Aim 1: Retype the stretch from "Unimpressed by Forks, we" through "the Portland area." in the passage about the Hoh Rain Forest and Rialto Beach.
Aim 2: Extend the passage about the Hoh Rain Forest and Rialto Beach with new text that follows its final sentence.

Quoted passage:
Unimpressed by Forks, we spent several hours in the Hoh Rain Forest not seeing elk (to my father’s dismay), and marveling at the large trees, the mossy epiphytes, and the quality of golden light through the branches. This was followed by a trip to Rialto Beach (neighbors of the La Push beach, featured in the Twilight series), where the sun swathed itself in mist and fog and the temperature dropped twenty-five degrees. Beautifully desolate, my mother called it as we collected stones – the beach is covered in perfectly round, smooth, skipping stones – and played with the washed up debris, the kelp and driftwood. The beach at La Push is (if it is anything like its neighbor) cinematic and may have been used for the film had not production decided to remain in the Portland area.

Listed records:
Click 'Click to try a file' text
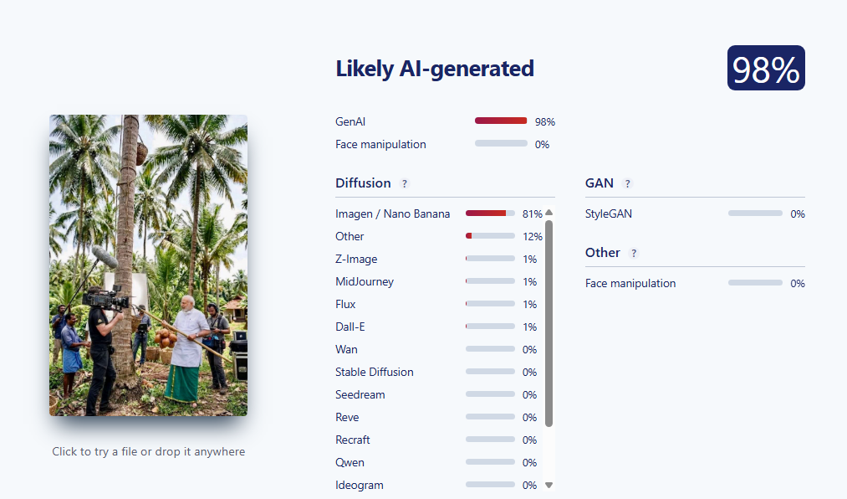 pyautogui.click(x=148, y=451)
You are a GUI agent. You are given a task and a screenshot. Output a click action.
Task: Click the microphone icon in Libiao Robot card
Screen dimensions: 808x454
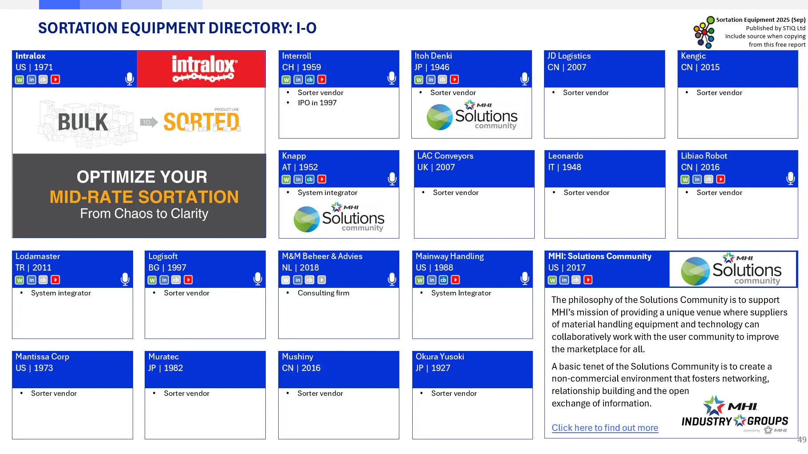coord(790,179)
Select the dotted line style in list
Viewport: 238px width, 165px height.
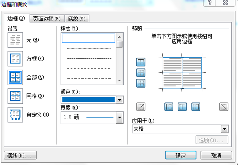pos(89,48)
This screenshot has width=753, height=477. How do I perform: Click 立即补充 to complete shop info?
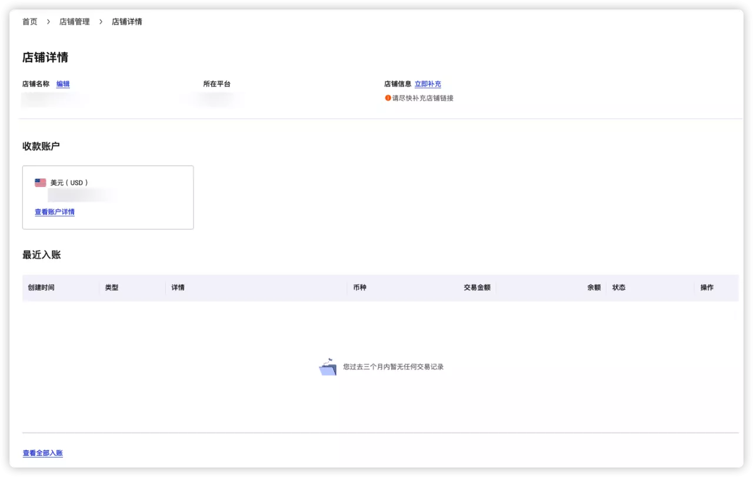click(x=428, y=84)
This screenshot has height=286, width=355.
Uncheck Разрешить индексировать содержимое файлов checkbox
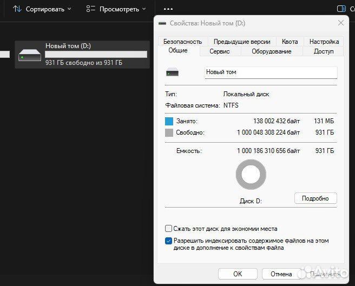tap(169, 241)
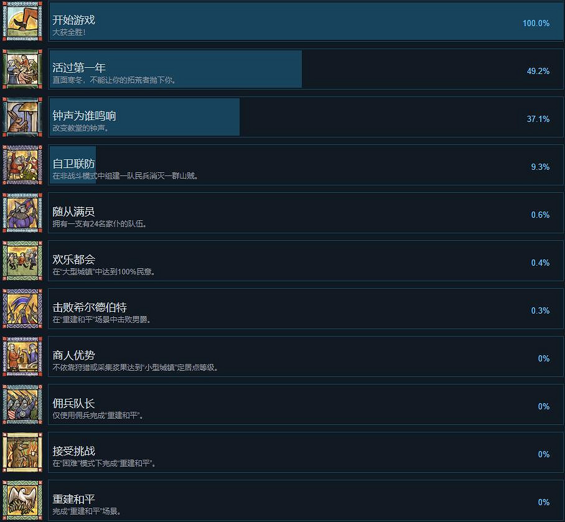Select the 活过第一年 achievement icon
The height and width of the screenshot is (522, 565).
(x=22, y=69)
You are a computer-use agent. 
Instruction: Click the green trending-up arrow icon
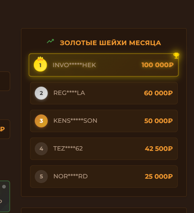(50, 41)
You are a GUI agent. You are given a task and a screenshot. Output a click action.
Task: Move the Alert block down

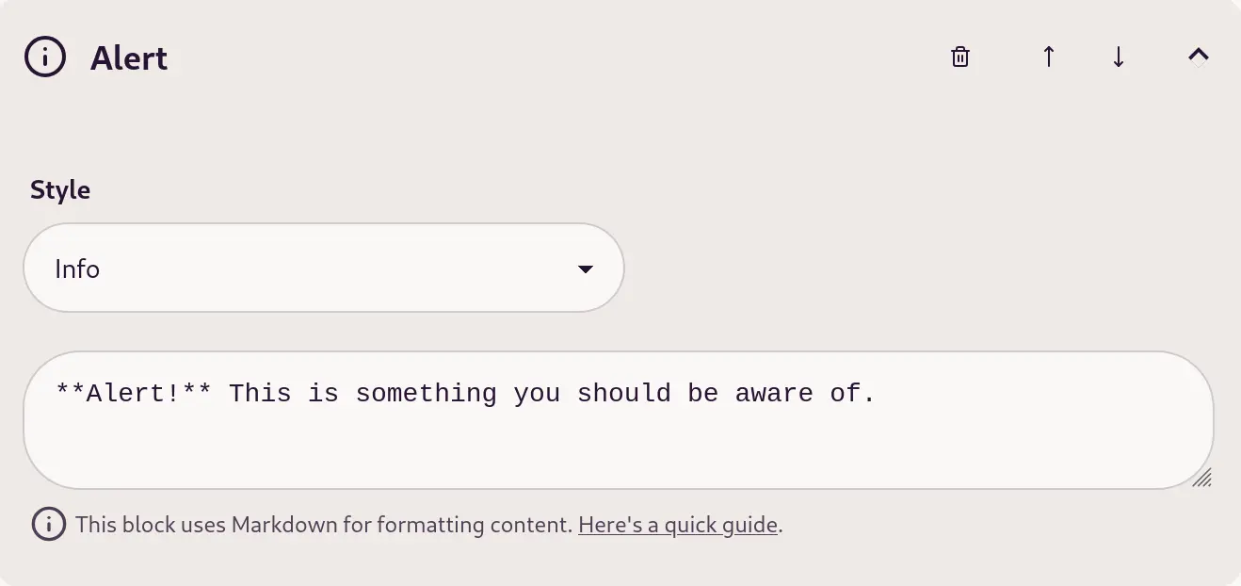[x=1118, y=57]
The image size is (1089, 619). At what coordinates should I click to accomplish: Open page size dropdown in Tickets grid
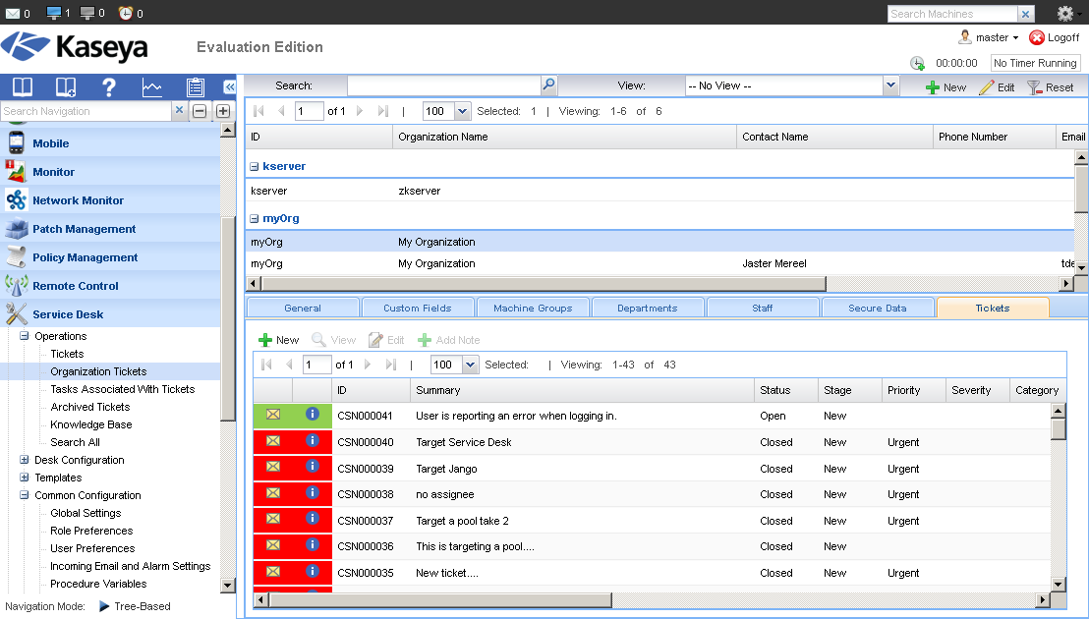470,365
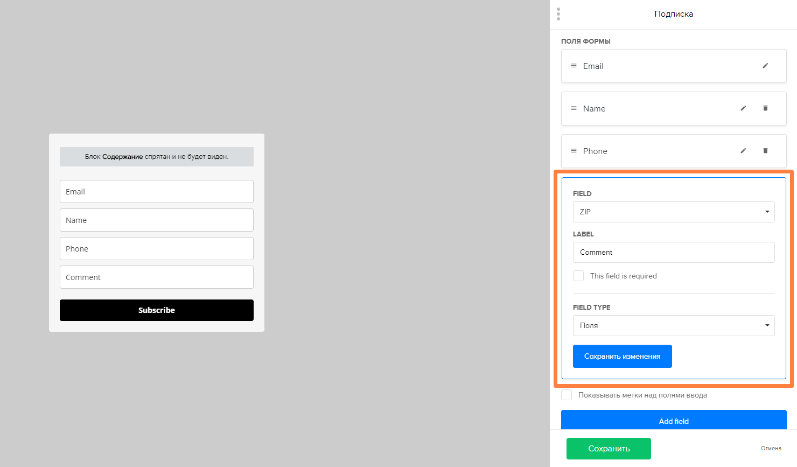797x467 pixels.
Task: Click the Сохранить изменения button
Action: [x=623, y=356]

Task result 1:
Unimpressed by Forks, we spent several hours in the Hoh Rain Forest not seeing elk (to my father’s dismay), and marveling at the large trees, the mossy epiphytes, and the quality of golden light through the branches. This was followed by a trip to Rialto Beach (neighbors of the La Push beach, featured in the Twilight series), where the sun swathed itself in mist and fog and the temperature dropped twenty-five degrees. Beautifully desolate, my mother called it as we collected stones – the beach is covered in perfectly round, smooth, skipping stones – and played with the washed up debris, the kelp and driftwood. The beach at La Push is (if it is anything like its neighbor) cinematic and may have been used for the film had not production decided to remain in the Portland area.

Task result 2:
Since I cannot lie and hide the fact that the books are riddled with poor grammar, bad syntax, heavily manipulated plots and stilted dialogue, and have abysmal depictions of love and a very weak heroine, it is hard to understand the stir these books have created. For me, I chalk is up to setting; had Meyer’s books not been set in the Pacific Northwest, I doubt I would have felt them resonate at all. But they do resonate if only because the trees, the rain, the mist and the mountains are a familiar landscape and the elements make an excellent setting for a brooding, gothic supernatural romance. To make the books into any more elaborate, anything more meaningful, is sentimental justification.
Despite this, I look forward to venturing into vampire country again if only to hunt out Raymond Carver’s grave, walk deeper into the rainforest, and collect rocks on beautifully desolate beaches.